Using the records below, reproduce exactly the lines from the one containing "Where should I" through the end, and nothing more; skip the images.

Data excerpts >>
-- Opening Marker --

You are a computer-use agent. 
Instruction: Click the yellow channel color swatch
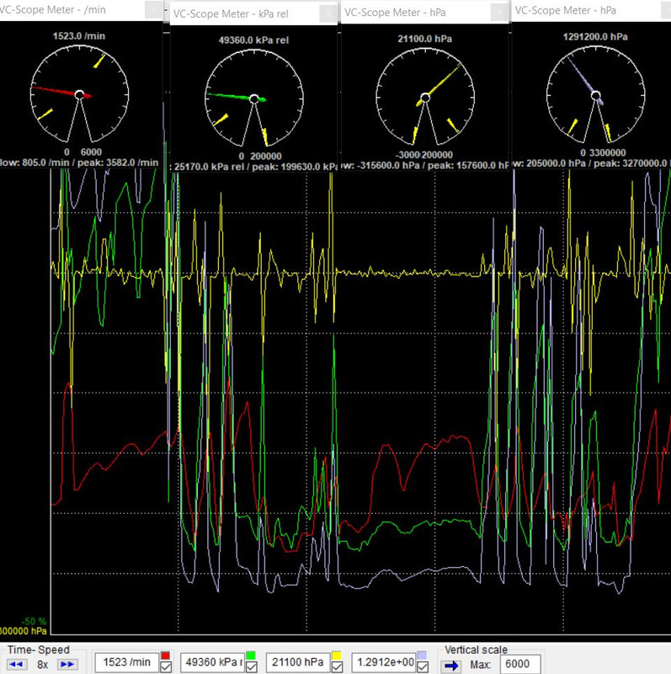coord(337,656)
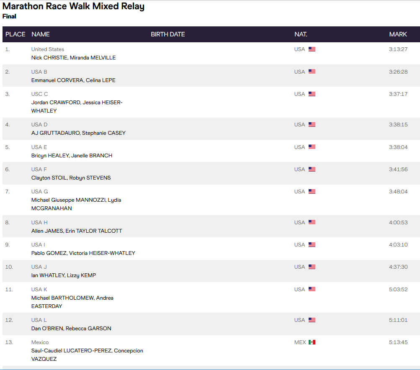Click the flag in the USA H row
The height and width of the screenshot is (370, 420).
[x=312, y=222]
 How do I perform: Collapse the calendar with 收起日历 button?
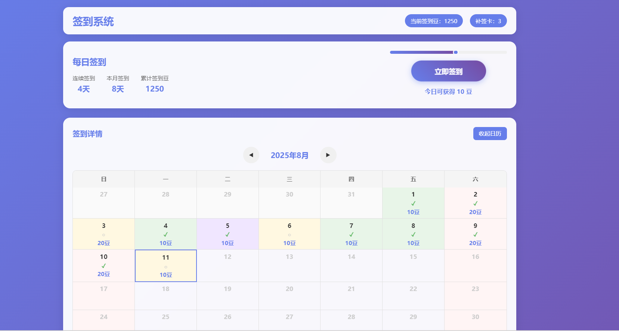pos(490,134)
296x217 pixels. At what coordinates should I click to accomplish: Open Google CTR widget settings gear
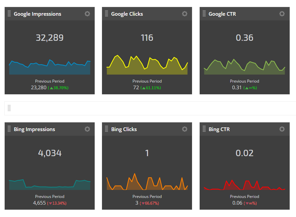[x=282, y=14]
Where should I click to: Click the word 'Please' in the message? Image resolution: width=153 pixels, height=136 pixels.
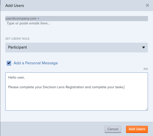pos(13,87)
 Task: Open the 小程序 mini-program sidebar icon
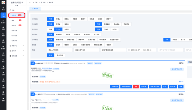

-- Closing Marker --

Exercise response >>
Where should I click to: Click the word 'Please' in the message? Image resolution: width=153 pixels, height=136 pixels.
pos(13,87)
 Task: Open the 小程序 mini-program sidebar icon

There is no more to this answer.